Maybe It's Your Hiring

June 16, 2017

Ok, I promised I’d get back to the odd dichotomy of technology companies that only hire people with higher education degrees and the ones that never hire those people…

In the first case…

Only Hiring People with degrees

To be perfectly blunt, that’s just crazy.

Crazy - doing the same thing over and over again, and expecting a different result.

I’m pretty sure I understand why you do this. It ensures a certain level of common skills & knowledge across your workforce. And there is another level of certainty that these people “know how to stick to a job”, because they managed acquire a degree, which implies they worked hard for several years at their education. But none of that implies they would be the “best” person for the job.

The best person for the job is … the one who has the skills required to achieve the desired outcome, and the passion to make it happen. Sometimes that skill is learning new things fast. Sometimes it’s being a designated expert already. Maybe it’s a person with deep domain knowledge in your problem space.

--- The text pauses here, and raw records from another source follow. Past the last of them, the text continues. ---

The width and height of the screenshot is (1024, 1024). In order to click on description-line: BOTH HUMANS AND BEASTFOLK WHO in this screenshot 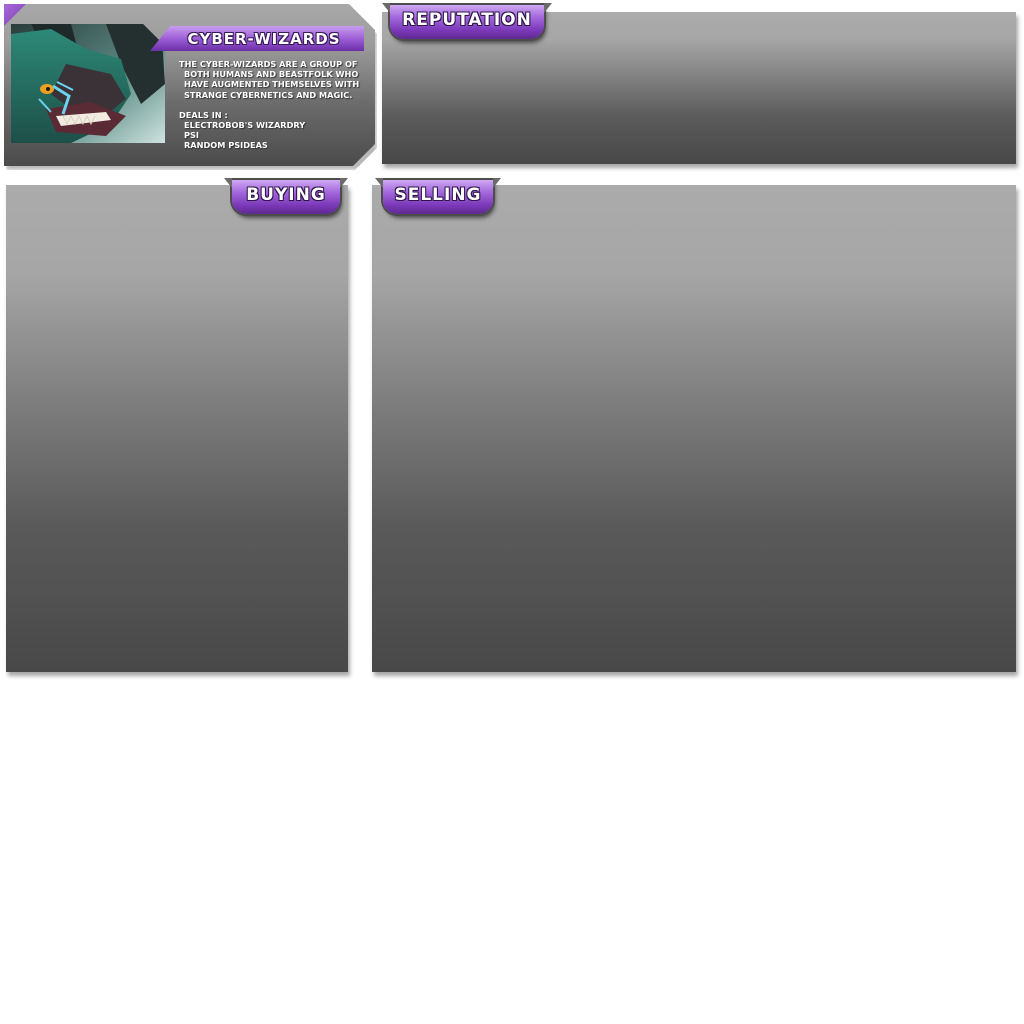, I will do `click(272, 74)`.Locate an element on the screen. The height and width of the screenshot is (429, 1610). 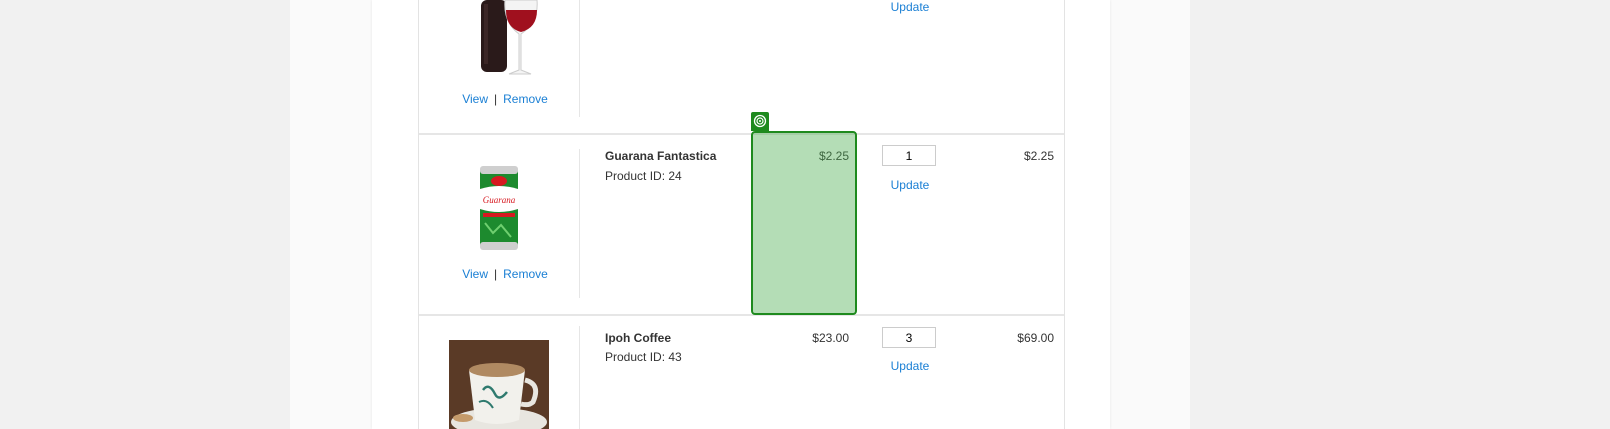
row-actions-guarana: View | Remove is located at coordinates (505, 274). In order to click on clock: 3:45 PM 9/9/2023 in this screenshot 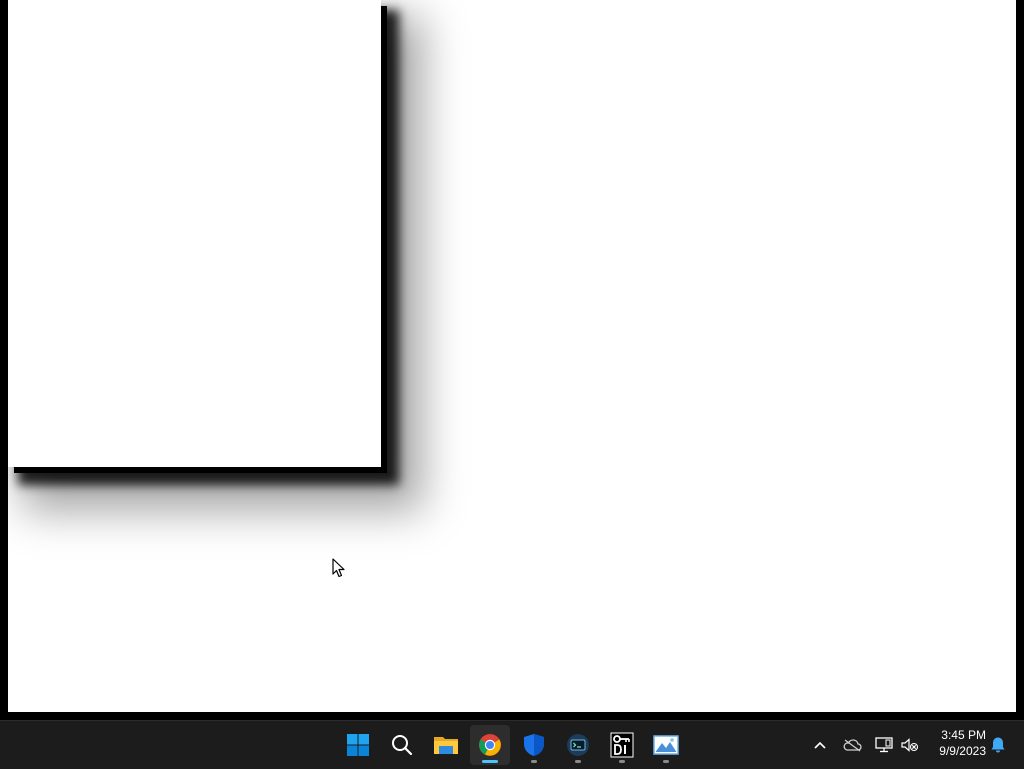, I will do `click(956, 745)`.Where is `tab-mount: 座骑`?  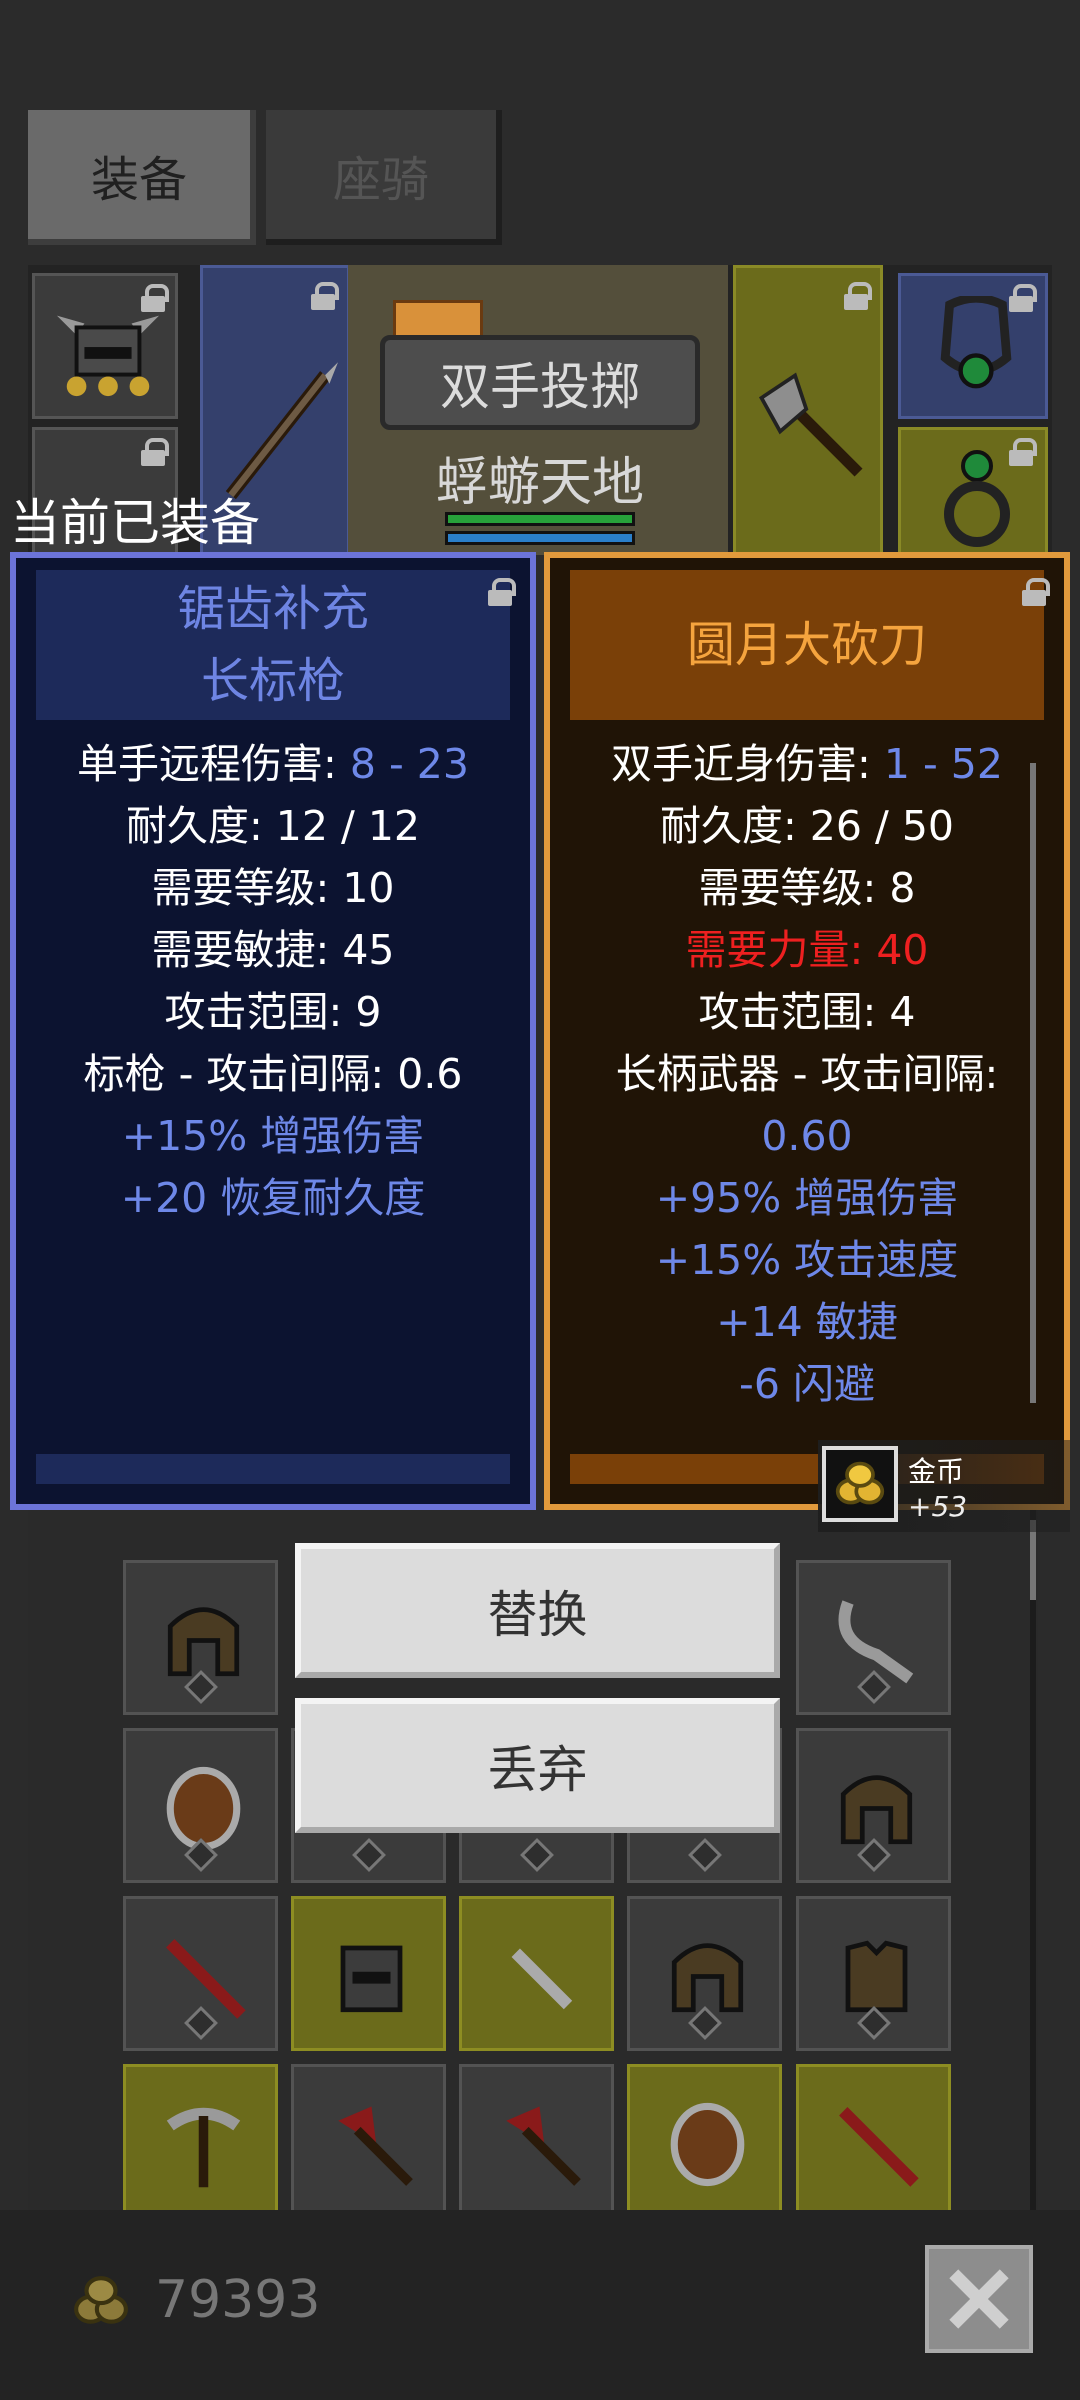 tab-mount: 座骑 is located at coordinates (384, 178).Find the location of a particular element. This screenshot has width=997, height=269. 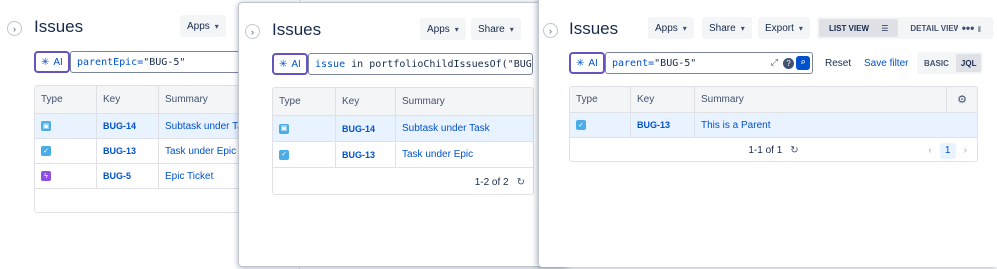

prev-page-icon: ‹ is located at coordinates (930, 150).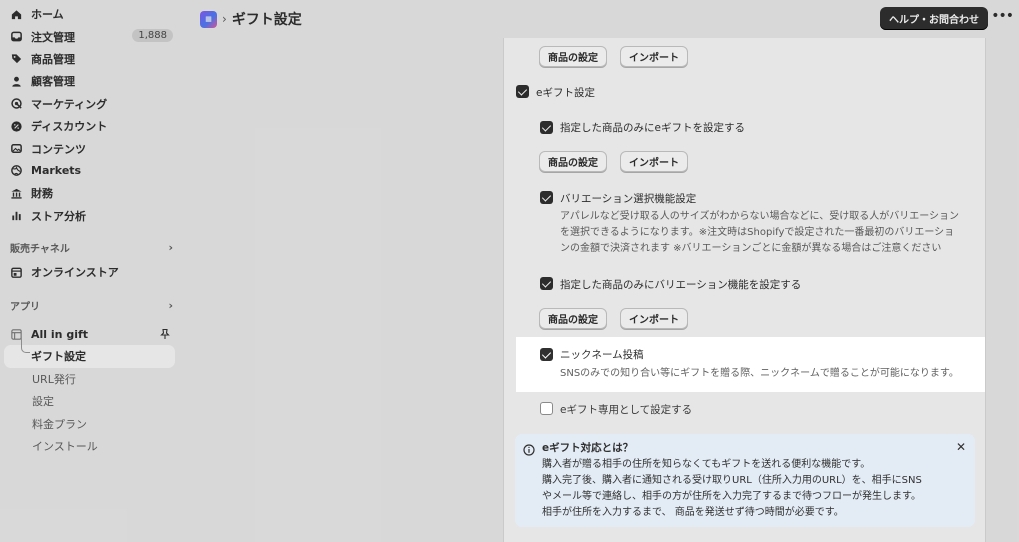  I want to click on sidebar-subitem-url: URL発行, so click(92, 379).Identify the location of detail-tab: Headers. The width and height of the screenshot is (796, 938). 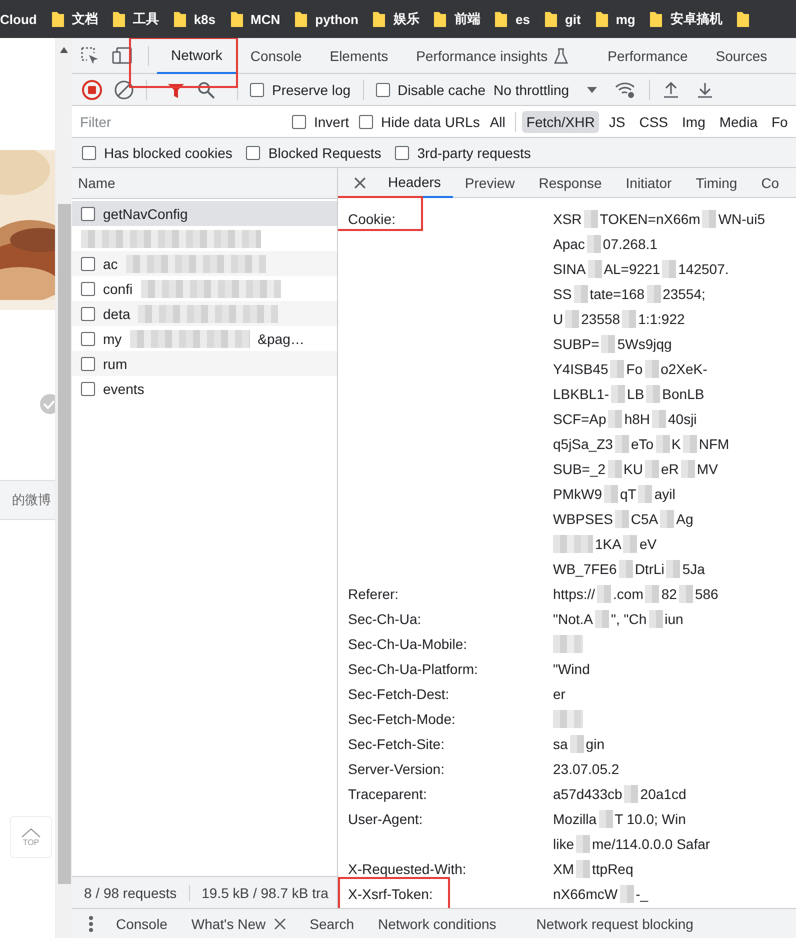
(414, 183).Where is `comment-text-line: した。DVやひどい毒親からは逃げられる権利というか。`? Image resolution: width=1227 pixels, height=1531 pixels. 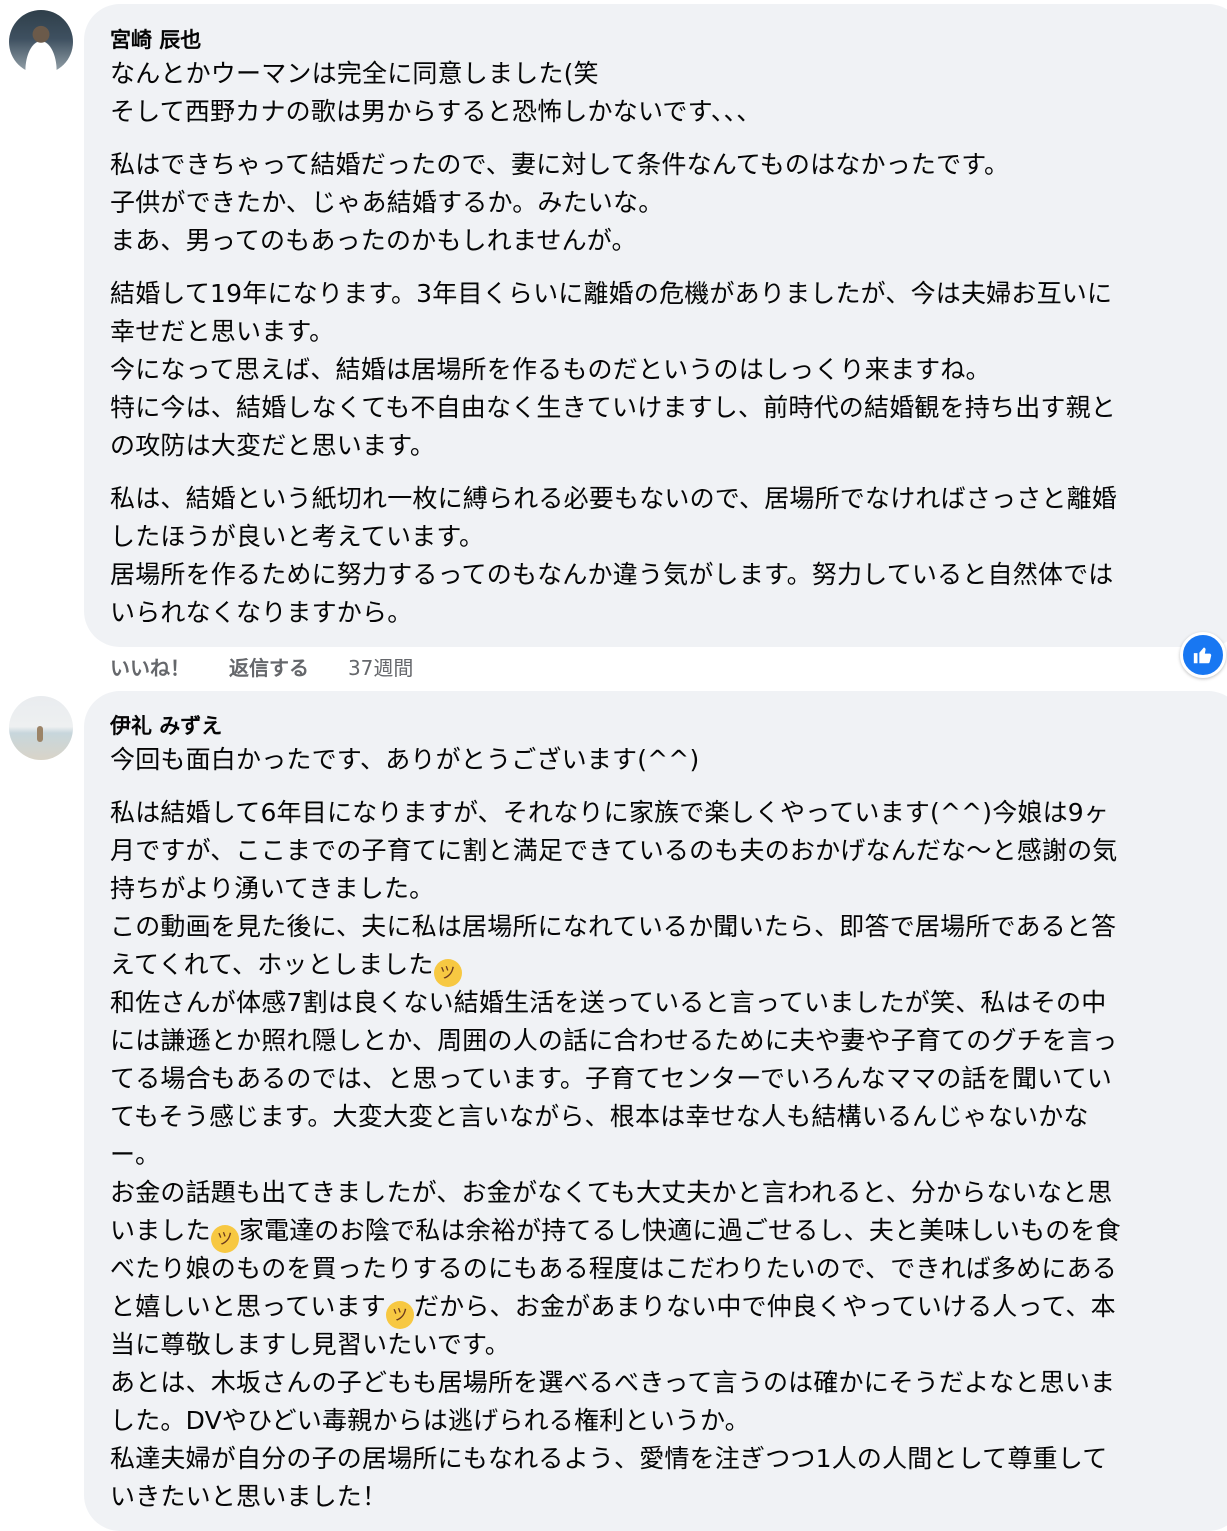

Just imagine hiring a person with all the right skills, and the perfect university degree, but who doesn’t believe in your product, or has absolutely zero domain knowledge. How do you think that will work out for you and your business? If you passed on the person without a degree, who believes passionately in your product, imagining they were somehow incapable of acquiring the necessary knowledge through hard work and experience … well, let me just say (1) your loss and (2) your privilege is showing. This is mostly definitely one of the diversity failures your organization is suffering from. And it’s a pervasive failure. As I mentioned in my previous post, university/college education is both expensive and elitist. How could this NOT be a diversity problem?!? And how could your company fail to recognize it?

And the flip side…

Never hiring people with degrees

You already know what I’m going to say, don’t you? Yes, by defining a policy of refusing to hire people with degrees, your company’s hiring practices are crazy, too. And you also have a diversity problem. That’s not much of a reach, since almost every tech company HAS a diversity problem, but it does nail down a particular vector for your business.

I can even make some additional assumptions. You probably hire for “culture fit”. If you refuse to hire people with degrees, then you also probably have a stable full of young, single, mostly white men, banging out code for 16 hrs a day, while you shovel pizza under the door. You probably also have fun games & fridge full of beer in your office. Am I being too cynical? Perhaps.

By refusing to hire a person with a degree, you are certainly filtering out a lot of women. 57% of 2015 bachelor degree recipients were women, and that percentage is growing.

You are also filtering out experience. While I have certainly encountered degreed developers who are inflexible, I have to say, those are the ones who don’t tend to stay developers for very long. Inflexibility means they won’t take kindly to the idea they have to start from scratch in a new technology every 7-10 years. At that point in their careers, those inflexible types tend to transition out of developer roles and into project, product, and managerial roles. So who’s left after that? …older developers. Older developers who are flexible and smart and have embraced the philosophy of Always Be Learning. Yup, you also have an ageist diversity problem.

Diversity. Diversity. Diversity.

So what’s the point of bringing all this up? Tech has a well-deserved reputation for lack of diversity. By enshrining policies of “only hire people with degrees” or the flip side “never hire people with degrees”, all your company is doing is applying what seems to be a logical filter on new-hires, but what in practice gets applied in ways that seriously limit your diversity.

If you have a diversity problem, and you are following either of the above hiring policies, you might consider what a little bit more flexibility could achieve when trying to improve those diversity statistics.